------ INPUT DATA ------

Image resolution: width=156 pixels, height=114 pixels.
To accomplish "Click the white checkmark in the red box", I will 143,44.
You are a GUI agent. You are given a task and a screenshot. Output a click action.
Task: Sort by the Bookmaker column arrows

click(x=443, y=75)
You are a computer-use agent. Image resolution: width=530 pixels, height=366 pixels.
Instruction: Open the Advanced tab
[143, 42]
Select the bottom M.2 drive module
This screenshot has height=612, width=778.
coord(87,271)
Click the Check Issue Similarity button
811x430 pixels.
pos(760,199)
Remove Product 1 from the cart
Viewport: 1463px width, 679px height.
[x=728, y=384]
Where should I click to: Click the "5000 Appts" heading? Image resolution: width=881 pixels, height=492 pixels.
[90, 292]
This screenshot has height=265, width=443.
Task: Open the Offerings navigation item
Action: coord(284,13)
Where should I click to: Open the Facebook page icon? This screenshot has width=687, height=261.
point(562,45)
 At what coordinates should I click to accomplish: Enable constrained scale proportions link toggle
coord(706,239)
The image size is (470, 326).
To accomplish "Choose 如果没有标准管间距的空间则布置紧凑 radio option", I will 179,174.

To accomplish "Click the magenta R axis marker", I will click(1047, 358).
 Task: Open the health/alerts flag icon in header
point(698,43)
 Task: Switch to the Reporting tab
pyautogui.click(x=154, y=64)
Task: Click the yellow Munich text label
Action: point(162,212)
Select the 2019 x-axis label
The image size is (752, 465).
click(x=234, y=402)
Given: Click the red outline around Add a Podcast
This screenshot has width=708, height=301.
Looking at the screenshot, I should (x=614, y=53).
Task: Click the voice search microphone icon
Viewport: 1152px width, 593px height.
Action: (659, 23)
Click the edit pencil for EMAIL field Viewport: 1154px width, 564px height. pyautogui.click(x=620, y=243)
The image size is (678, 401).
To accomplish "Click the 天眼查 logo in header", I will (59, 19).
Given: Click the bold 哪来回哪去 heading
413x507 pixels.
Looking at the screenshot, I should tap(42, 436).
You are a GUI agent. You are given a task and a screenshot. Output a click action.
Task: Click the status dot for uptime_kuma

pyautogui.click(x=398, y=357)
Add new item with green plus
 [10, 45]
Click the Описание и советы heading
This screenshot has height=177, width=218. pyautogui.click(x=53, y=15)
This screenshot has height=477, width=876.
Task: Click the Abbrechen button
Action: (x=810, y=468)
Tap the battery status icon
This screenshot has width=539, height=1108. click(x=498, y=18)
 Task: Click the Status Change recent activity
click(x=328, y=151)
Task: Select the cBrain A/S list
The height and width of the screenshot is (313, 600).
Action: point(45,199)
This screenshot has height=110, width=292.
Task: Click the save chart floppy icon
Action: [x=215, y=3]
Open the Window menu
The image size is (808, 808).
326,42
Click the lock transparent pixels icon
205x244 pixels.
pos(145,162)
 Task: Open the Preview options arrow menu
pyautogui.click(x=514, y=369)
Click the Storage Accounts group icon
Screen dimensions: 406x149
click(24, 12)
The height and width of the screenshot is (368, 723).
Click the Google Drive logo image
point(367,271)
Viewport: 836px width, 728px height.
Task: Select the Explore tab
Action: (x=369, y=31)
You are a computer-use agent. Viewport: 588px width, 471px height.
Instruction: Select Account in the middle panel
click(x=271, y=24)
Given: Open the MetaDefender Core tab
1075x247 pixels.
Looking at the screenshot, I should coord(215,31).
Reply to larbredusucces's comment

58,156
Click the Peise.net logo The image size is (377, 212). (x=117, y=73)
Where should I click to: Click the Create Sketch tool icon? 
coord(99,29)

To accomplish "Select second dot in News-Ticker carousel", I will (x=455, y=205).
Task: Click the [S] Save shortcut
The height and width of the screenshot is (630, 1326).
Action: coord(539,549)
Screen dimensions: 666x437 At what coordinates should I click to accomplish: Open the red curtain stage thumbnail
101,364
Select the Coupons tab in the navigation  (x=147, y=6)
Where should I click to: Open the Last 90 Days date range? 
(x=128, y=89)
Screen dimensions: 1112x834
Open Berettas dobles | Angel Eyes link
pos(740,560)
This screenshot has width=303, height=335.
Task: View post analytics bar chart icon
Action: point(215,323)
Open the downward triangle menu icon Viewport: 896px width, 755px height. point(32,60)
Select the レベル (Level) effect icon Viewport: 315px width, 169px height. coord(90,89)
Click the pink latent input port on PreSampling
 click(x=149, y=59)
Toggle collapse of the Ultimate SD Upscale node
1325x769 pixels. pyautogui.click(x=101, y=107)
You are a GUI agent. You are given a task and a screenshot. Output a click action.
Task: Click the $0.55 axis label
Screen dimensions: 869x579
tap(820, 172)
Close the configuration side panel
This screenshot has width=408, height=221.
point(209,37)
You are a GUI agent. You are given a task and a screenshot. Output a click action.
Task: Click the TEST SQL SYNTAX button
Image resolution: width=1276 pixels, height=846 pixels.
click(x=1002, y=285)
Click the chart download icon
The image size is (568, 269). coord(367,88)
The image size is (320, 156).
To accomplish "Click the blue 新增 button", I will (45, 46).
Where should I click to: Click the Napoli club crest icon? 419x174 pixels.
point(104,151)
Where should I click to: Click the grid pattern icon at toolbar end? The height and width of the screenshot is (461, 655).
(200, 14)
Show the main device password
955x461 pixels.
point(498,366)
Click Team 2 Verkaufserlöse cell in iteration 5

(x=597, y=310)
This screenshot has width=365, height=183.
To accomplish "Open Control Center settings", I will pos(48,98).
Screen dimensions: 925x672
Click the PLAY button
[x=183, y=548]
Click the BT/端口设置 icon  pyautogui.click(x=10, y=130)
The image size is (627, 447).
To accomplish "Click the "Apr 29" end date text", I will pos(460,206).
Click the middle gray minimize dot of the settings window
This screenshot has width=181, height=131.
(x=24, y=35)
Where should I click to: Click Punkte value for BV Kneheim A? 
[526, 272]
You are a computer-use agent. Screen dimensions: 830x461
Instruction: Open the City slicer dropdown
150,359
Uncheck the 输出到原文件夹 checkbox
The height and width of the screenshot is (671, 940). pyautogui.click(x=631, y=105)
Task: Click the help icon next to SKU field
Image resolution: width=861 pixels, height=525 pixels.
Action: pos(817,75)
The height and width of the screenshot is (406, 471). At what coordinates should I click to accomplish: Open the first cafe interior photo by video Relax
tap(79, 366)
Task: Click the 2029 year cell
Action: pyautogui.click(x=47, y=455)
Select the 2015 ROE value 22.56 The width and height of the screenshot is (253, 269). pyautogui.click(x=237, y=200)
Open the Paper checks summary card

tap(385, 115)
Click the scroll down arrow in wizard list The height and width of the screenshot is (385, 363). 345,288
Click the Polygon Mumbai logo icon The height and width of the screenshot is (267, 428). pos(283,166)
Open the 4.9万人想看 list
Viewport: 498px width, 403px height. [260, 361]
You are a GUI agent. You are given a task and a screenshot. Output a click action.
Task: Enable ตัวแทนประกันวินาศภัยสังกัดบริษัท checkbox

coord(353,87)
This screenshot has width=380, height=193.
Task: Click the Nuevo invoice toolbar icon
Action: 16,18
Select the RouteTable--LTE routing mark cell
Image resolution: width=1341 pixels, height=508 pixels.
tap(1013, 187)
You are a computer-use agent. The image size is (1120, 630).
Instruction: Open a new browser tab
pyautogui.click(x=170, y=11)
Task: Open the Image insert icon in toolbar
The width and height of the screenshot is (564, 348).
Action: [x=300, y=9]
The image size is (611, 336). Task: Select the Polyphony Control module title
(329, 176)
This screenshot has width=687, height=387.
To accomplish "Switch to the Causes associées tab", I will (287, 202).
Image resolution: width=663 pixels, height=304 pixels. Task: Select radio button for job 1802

------

Take the entries above and copy out all lines with the string "axis".

RESPONSE BOX:
To accomplish "Click the magenta R axis marker", I will click(1047, 358).
Select the 2019 x-axis label
Task: Click the $0.55 axis label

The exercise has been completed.